(STATED PROBLEM): Update the items between the lines holding "home (258, 200)" and "2015 (429, 200)", inclusive, by changing "WISHLIST" to "SAVED ITEMS" and leaving everything else the same. Give back only those lines.

(MATERIAL TO PROCESS):
--- START ---

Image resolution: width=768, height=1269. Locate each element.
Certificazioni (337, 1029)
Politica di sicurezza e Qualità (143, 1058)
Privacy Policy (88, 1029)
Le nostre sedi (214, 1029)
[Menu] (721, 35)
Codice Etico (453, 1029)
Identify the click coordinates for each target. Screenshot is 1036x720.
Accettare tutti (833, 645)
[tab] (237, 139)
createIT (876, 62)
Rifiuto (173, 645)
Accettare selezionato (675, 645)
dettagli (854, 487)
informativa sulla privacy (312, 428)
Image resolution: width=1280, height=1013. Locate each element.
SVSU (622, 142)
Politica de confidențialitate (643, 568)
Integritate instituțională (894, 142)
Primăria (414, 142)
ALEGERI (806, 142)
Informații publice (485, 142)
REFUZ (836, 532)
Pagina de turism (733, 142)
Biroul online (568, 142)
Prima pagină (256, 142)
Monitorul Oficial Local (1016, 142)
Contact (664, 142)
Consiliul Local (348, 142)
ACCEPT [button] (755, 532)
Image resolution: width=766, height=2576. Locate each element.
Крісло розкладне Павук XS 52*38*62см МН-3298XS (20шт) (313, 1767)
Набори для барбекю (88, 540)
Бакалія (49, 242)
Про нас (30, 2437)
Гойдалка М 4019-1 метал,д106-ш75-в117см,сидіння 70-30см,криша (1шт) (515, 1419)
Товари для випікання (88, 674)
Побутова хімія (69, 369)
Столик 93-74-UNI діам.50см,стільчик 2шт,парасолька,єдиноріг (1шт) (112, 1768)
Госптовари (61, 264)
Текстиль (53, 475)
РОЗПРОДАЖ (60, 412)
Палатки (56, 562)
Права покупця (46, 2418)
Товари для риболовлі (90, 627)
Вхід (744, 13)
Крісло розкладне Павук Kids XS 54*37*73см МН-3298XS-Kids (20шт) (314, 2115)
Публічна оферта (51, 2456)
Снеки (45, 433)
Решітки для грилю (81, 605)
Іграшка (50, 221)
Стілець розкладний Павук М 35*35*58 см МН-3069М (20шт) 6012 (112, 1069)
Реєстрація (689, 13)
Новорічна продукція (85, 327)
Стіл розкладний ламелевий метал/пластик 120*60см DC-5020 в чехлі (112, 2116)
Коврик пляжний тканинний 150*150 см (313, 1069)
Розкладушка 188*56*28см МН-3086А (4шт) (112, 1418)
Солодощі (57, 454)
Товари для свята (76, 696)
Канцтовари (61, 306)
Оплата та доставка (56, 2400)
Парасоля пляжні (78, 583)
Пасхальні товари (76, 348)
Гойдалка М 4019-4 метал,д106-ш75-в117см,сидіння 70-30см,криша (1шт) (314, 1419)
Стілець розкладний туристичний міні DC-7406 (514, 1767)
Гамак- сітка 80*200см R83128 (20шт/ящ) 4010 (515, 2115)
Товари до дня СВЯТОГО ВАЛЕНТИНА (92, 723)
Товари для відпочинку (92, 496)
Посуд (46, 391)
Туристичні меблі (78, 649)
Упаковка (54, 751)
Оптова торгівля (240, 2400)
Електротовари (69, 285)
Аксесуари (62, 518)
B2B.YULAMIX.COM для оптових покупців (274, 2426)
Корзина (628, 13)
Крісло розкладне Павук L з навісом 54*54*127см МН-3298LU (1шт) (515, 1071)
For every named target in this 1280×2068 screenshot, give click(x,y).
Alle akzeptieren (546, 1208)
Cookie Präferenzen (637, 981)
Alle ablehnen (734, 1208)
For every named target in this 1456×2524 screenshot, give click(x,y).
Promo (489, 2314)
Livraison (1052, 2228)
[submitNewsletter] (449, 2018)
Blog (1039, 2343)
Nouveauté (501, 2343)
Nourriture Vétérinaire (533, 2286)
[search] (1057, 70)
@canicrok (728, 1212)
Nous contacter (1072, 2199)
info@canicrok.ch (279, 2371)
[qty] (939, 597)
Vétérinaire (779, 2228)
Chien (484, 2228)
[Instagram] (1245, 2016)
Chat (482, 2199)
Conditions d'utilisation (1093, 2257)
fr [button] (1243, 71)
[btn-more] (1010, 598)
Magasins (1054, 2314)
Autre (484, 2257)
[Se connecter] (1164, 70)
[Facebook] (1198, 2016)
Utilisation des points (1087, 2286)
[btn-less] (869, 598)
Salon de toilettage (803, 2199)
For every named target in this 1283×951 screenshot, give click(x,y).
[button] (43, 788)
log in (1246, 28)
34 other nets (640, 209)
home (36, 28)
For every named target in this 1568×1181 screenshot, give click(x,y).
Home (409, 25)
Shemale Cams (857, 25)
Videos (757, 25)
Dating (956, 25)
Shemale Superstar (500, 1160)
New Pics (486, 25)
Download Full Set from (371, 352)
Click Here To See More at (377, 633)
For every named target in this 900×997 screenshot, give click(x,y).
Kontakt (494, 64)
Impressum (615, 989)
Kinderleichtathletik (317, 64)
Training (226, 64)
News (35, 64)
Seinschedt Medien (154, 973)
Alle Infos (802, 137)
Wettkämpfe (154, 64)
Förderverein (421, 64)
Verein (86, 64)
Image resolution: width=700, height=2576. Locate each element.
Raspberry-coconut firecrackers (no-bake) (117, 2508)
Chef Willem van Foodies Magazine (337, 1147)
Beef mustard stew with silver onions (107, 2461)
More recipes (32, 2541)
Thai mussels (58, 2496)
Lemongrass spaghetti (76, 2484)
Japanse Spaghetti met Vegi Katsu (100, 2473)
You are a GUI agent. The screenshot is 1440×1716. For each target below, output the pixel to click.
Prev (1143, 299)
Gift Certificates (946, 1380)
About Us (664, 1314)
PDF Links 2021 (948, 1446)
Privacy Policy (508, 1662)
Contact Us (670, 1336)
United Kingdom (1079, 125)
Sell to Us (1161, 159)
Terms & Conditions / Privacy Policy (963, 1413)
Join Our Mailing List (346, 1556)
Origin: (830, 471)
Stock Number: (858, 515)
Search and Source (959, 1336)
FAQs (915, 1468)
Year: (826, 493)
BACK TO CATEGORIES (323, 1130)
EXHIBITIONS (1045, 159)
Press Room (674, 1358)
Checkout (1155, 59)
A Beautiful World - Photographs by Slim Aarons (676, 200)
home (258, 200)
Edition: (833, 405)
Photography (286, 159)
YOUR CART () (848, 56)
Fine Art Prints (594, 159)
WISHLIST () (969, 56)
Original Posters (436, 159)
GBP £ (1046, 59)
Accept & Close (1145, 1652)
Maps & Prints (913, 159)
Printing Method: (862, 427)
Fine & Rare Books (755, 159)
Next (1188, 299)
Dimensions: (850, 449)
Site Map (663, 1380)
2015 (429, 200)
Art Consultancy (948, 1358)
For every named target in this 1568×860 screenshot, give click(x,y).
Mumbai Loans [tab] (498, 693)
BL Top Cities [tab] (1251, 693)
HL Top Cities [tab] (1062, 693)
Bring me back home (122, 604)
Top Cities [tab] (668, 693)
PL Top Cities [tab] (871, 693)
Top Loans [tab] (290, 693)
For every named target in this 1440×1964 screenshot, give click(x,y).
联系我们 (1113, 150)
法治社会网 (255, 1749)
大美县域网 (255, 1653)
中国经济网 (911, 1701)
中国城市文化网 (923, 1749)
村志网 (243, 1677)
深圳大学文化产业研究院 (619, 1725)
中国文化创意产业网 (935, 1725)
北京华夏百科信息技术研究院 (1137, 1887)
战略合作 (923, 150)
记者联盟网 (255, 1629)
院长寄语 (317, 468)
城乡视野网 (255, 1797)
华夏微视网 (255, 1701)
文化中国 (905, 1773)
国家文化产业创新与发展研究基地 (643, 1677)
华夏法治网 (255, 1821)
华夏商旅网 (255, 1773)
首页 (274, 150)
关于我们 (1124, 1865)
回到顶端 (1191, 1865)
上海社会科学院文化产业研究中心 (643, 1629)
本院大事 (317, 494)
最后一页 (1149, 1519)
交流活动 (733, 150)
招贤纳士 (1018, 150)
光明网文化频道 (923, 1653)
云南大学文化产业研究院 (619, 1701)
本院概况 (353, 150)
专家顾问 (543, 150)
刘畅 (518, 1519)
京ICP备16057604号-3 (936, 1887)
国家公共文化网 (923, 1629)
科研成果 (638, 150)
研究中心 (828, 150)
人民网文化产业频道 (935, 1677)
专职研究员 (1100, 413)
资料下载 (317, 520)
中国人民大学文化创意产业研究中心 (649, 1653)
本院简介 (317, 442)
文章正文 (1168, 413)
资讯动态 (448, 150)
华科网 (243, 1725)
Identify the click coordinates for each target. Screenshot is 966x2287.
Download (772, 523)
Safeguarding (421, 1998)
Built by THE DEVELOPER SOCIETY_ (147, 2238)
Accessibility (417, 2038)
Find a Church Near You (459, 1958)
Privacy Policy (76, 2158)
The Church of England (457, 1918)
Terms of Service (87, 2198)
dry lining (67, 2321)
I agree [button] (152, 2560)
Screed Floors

--- END ---

(CORRECT RESPONSE):
home (258, 200)
Edition: (833, 405)
Photography (286, 159)
YOUR CART () (848, 56)
Fine Art Prints (594, 159)
SAVED ITEMS () (969, 56)
Original Posters (436, 159)
GBP £ (1046, 59)
Accept & Close (1145, 1652)
Maps & Prints (913, 159)
Printing Method: (862, 427)
Fine & Rare Books (755, 159)
Next (1188, 299)
Dimensions: (850, 449)
Site Map (663, 1380)
2015 (429, 200)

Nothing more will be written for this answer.